Domani io e Giuseppe metteremo fine a questa vergogna. Tutti dovranno capire che la mia famiglia va rispettata.
Stamattina c'è silenzio qui intorno all'ovile. Fra un po' il sole sorge, loro staranno radunando le pecore per farle uscire dall'ovile. La mia testa è completamente vuota. So solo che domani tutti si leveranno il cappello al mio passaggio.
Eccoli! Sono entrambi un po' assonnati, non ci hanno visto.
E non ci vedranno più. Alla schiena li abbiamo presi, e sono caduti senza neanche avere il tempo di guardarsi. Che siano di esempio per tutti quelli che vogliono violare la legge della famiglia. E che se li mangino i cani.
Torniamo in paese sulla Panda senza dire una parola. Stiamo già cercando di dimenticare.

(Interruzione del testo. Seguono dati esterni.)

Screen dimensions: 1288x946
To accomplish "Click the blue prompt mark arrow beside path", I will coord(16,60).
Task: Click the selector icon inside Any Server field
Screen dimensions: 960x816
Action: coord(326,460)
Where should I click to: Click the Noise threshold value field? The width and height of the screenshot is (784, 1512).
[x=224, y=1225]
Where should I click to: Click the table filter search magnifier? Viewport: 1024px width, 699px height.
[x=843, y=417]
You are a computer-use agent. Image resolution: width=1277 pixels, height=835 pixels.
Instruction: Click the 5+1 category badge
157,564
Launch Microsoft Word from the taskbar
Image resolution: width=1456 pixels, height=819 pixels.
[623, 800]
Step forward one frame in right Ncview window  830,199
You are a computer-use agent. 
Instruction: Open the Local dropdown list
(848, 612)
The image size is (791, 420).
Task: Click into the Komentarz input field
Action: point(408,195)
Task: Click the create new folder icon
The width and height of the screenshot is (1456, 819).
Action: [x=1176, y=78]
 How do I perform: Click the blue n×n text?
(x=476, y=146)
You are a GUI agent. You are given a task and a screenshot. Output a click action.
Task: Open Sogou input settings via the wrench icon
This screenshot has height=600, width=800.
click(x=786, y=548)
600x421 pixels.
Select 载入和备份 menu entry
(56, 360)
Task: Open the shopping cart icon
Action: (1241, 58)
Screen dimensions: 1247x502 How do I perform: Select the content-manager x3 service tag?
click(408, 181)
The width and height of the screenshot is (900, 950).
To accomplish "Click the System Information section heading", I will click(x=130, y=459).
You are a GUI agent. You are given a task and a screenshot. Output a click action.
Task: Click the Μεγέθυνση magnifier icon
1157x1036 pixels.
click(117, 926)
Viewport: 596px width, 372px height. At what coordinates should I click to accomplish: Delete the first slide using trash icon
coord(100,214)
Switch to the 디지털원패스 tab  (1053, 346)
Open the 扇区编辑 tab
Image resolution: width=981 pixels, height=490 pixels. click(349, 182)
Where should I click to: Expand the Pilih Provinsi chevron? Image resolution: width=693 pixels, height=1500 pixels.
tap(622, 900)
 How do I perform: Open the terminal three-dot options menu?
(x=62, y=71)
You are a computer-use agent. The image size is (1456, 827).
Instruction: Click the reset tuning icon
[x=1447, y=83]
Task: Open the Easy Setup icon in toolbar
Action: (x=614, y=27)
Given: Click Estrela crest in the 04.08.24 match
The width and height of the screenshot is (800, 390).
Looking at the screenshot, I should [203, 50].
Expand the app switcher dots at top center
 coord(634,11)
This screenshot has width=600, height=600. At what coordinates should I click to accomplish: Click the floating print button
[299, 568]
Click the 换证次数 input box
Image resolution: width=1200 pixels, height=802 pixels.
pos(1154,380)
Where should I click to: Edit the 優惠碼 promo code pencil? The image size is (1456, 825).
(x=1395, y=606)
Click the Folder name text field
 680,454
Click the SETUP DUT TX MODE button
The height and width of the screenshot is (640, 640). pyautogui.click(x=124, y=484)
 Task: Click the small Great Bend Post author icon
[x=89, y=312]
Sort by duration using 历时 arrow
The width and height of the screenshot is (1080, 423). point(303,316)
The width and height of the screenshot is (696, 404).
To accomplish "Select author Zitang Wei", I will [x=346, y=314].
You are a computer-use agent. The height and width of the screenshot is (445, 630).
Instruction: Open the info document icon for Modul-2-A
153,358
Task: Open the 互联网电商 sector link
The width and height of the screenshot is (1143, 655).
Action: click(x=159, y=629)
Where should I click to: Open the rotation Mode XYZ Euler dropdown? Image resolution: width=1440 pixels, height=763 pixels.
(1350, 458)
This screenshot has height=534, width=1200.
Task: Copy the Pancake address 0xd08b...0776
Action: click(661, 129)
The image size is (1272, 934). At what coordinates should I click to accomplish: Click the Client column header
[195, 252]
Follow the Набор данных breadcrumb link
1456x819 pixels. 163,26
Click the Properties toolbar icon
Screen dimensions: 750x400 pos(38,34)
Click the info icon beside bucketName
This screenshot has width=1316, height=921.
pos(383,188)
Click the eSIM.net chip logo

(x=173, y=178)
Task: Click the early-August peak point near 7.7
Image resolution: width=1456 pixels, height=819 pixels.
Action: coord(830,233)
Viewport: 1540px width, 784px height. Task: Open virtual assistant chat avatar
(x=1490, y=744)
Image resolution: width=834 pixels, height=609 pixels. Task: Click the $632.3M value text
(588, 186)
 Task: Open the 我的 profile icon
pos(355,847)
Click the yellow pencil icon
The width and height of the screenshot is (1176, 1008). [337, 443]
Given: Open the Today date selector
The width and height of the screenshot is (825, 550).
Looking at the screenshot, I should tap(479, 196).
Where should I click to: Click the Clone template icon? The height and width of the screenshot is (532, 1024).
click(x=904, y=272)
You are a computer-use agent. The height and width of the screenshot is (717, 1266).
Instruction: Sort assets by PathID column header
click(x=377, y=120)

Ma che minchia vuole questo signor giudice? Come si permette di entrare in cose che non lo riguardano e che non capisce? Son passati vent'anni, era stato archiviato tutto. Sarà stata quella buttana di Enza, del resto trenta anni fa gli era piaciuto anche a lei, ne ero sicuro. Anche lei avremmo dovuto ammazzarla. Tanto non c'erano testimoni e se anche ci fossero stati nessuno avrebbe avuto il coraggio di dire una parola una. Questa è la mia famiglia e qui io sono bene e male. Nessuno può permettersi di giudicare quello che decido per la mia famiglia. Figuriamoci il signor giudice. Mi ha persino chiamato per interrogarmi, quel cornuto.

E stamattina alle quattro sono venuti a prendermi e mi hanno portato in cella di sicurezza. Che dio li maledica. Dovrò anche spendere i soldi dell'avvocato. Ma non possono farmi niente, non a me.